Jim Greer, founder …[of] an online game company in San Francisco, said its statistics indicate that peak game times are in the middle of the workday. Mr. Greer said that the site topped out at 800,000 users around 1 p.m. each day, and added that the site registers a significant drop-off in traffic after 5 p.m. Eastern time. “We don’t know for certain that all of those people are at work, but most people work between the hours of 9 a.m. and 5 p.m.,” he said. “You do the math.”
Is this a problem in the workplace in Connecticut? Well, Connecticut is no different from the rest of the country. Employees in Connecticut take breaks like other employees; taking breaks during work is, and should be, a customary occasion. (Providing meal periods are required under state law.) . After all, terms like "the coffee break" or "smoking break" didn’t arise overnight. In that context, going online for 10-15 minutes during a scheduled break may be as harmless as running to a Starbucks for a frappuccino. But where playing games becomes an obsession for hours on end, the employer should take a greater role.
Thus, can an employer in Connecticut conduct electronic monitoring of its employees? The answer is a definite yes. But, of course, the answer is a bit more complicated. Connecticut has an electronic monitoring statute, Conn. Gen. Stat. Sec. 31-48d, that allows for such monitoring if (with very limited exceptions) the employees have prior written notice of such monitoring.
To provide the notice, the employer must indicate the types of monitoring which may occur, such as telephonic, key strokes, general computer usage, etc. Each employer must post this in a conspicuous place (typically, where an employer has its other "bulletin board" notices, like the minimum wage rate).
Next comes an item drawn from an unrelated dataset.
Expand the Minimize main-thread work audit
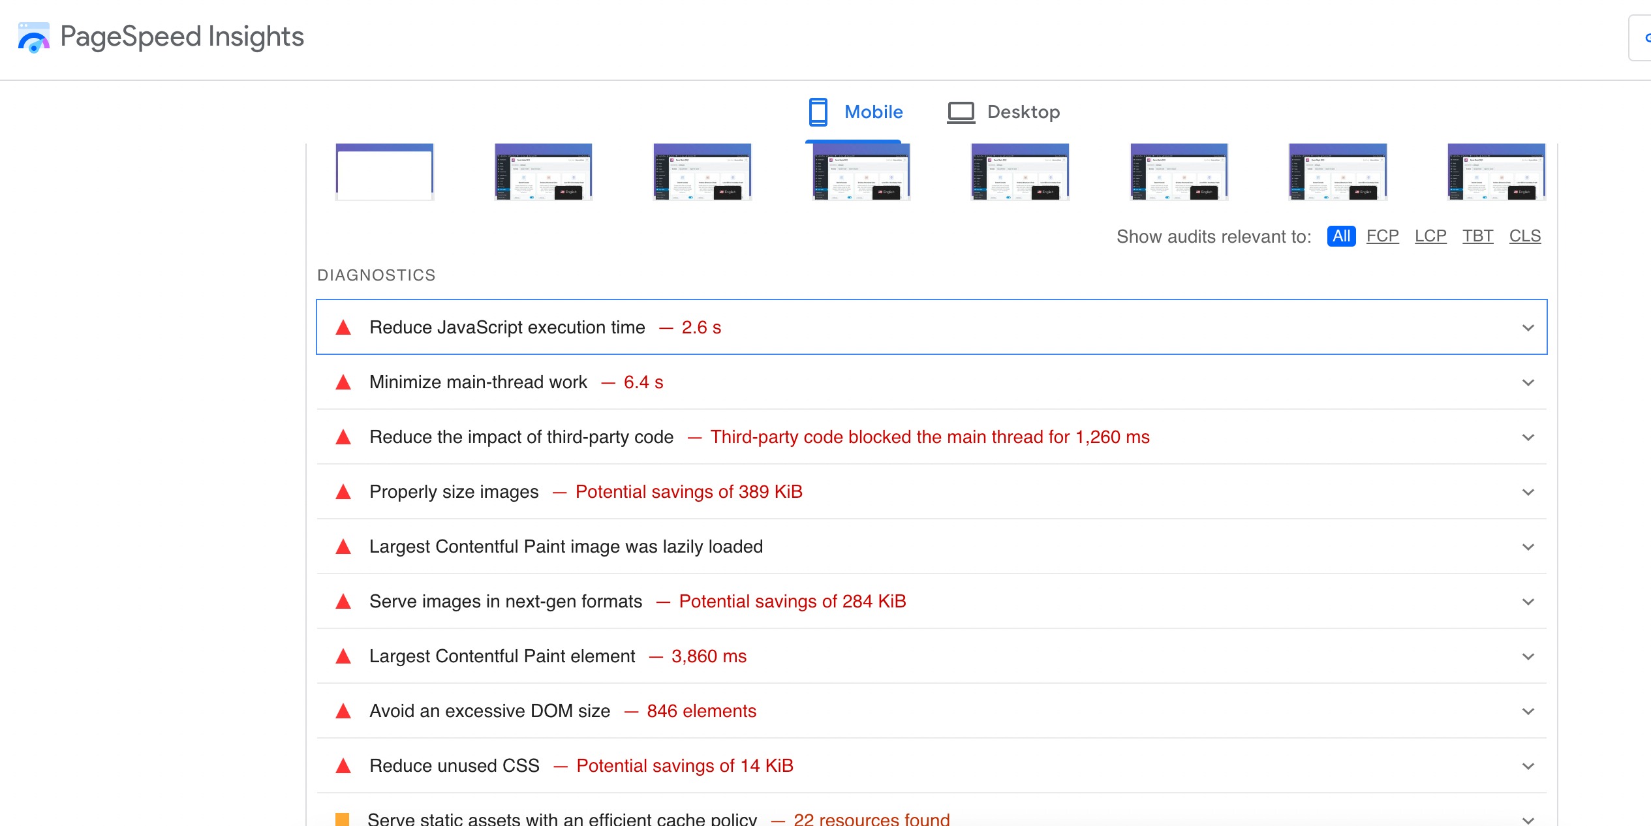click(1529, 383)
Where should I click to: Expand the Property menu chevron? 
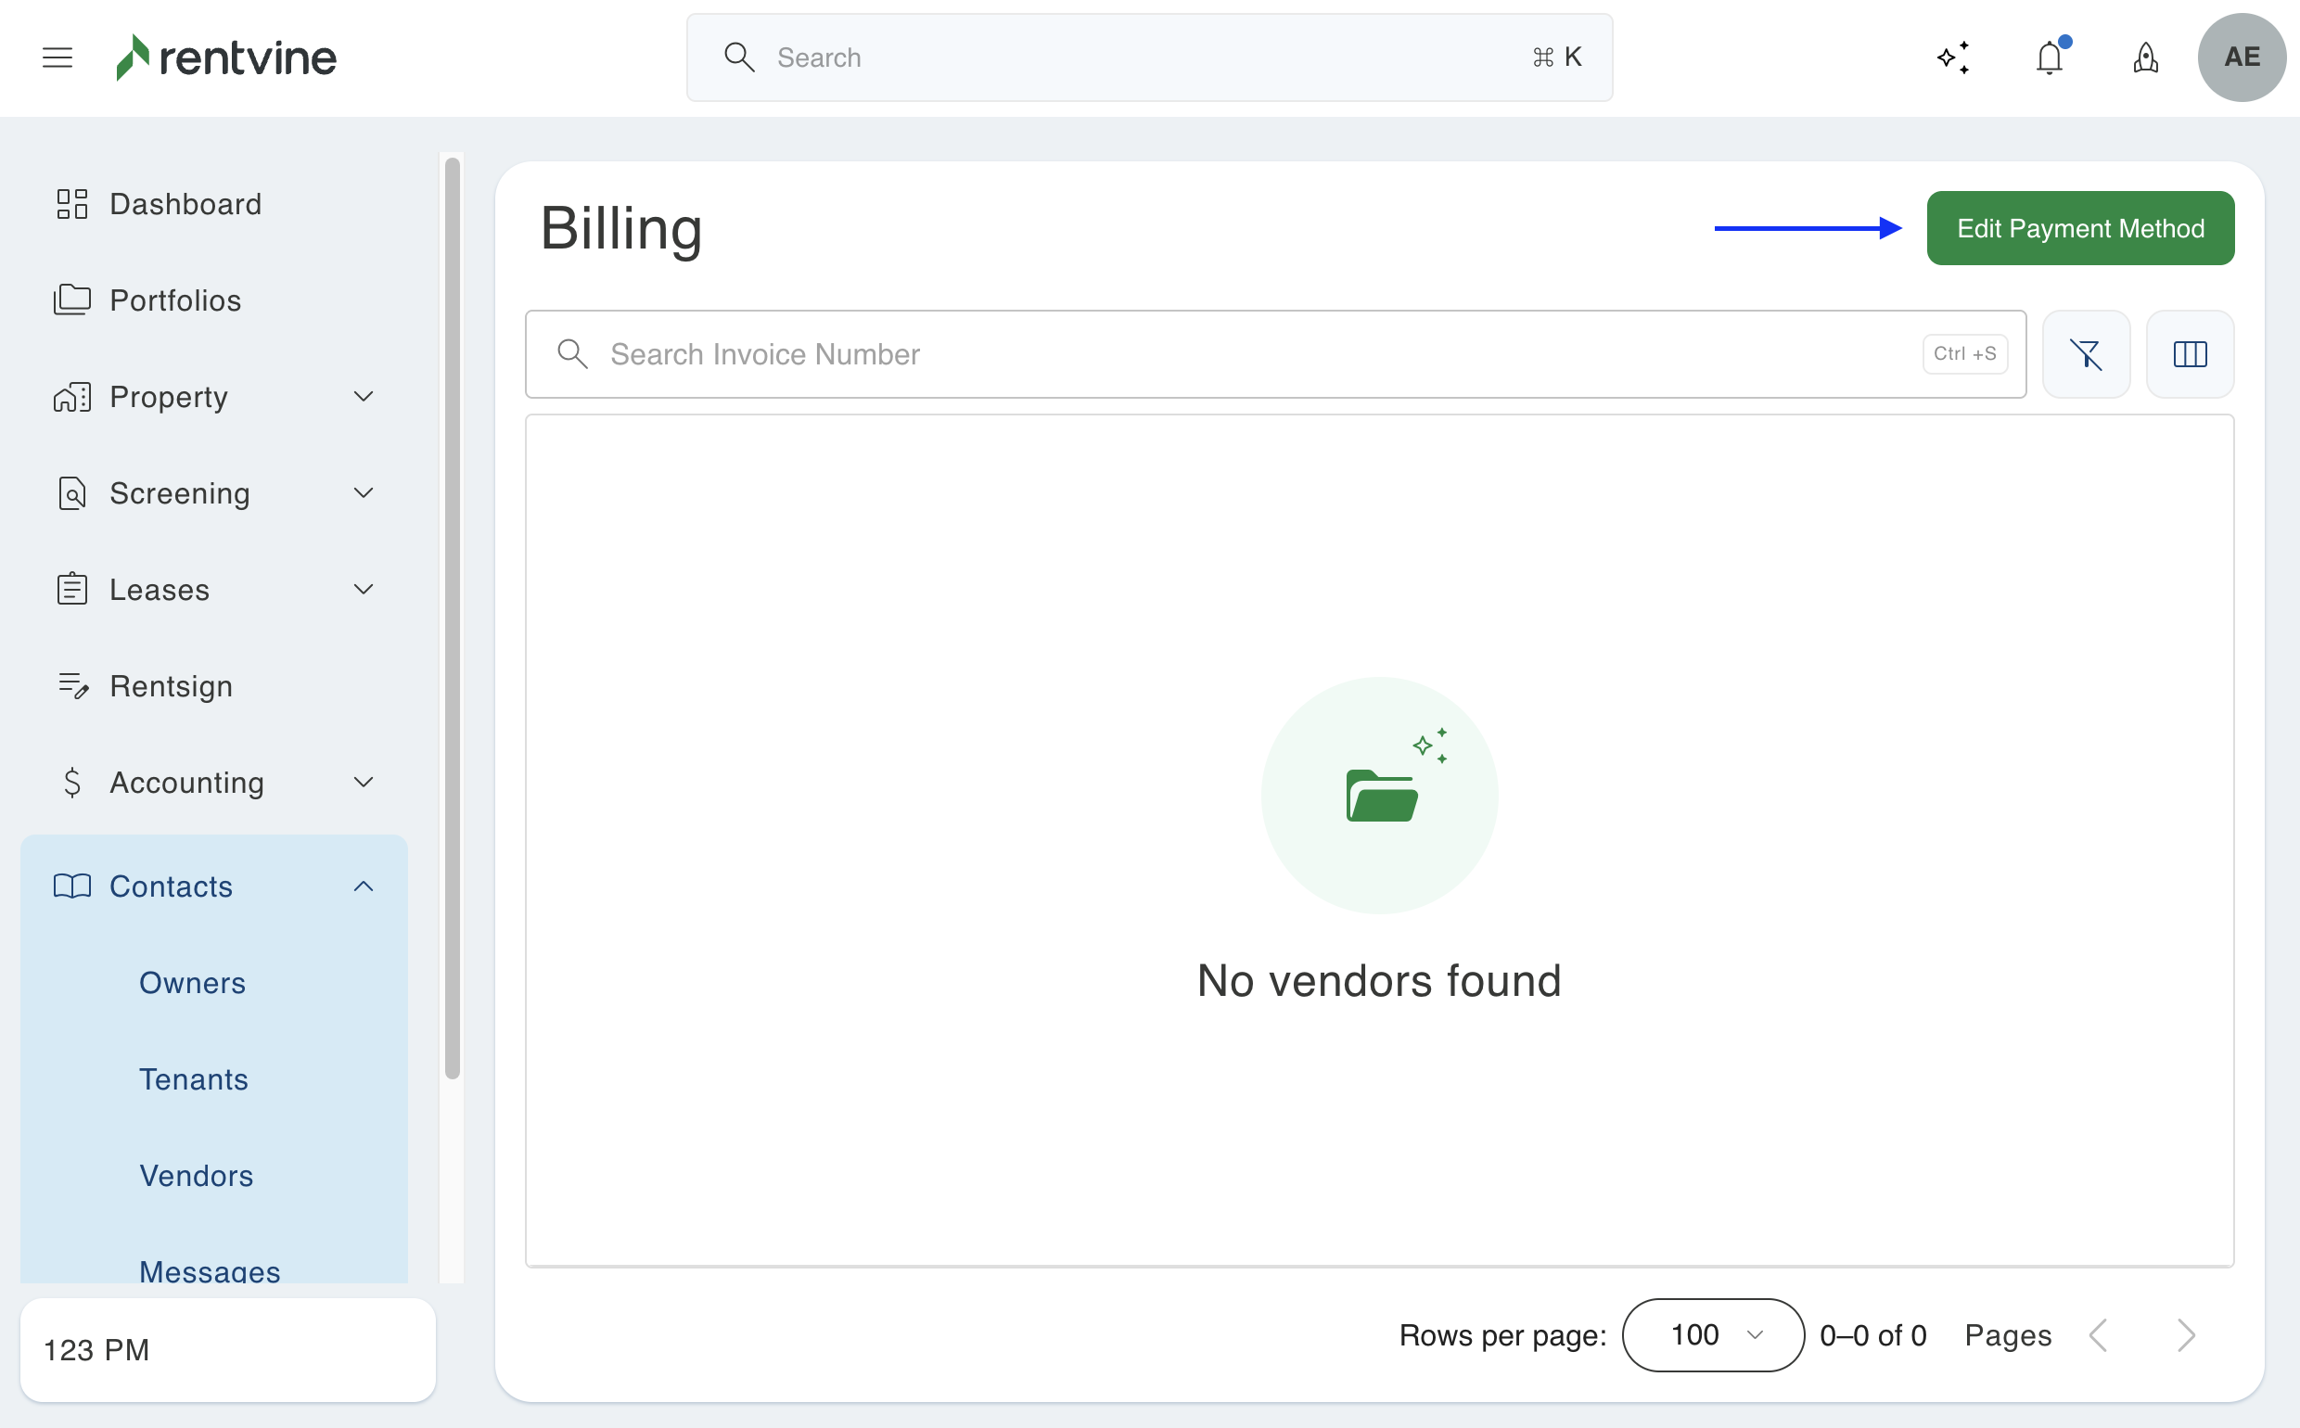(364, 397)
Putting a reference in an employee handbook is also a wise precaution in case the notice ever gets removed from the board (and it should be noted that notice in a handbook is likely sufficient under the terms of the statute.) .
If an employer does not routinely monitor employees the employer can still conduct the monitoring in situations where "(A) an employer has reasonable grounds to believe that employees are engaged in conduct which (i) violates the law, (ii) violates the legal rights of the employer or the employer’s employees, or (iii) creates a hostile workplace environment."
Nevertheless, because electronic monitoring now is quite common (even an internet filter could be considered such monitoring), the best and safest strategy for most employers is for employers to post the notice with nearly every option checked.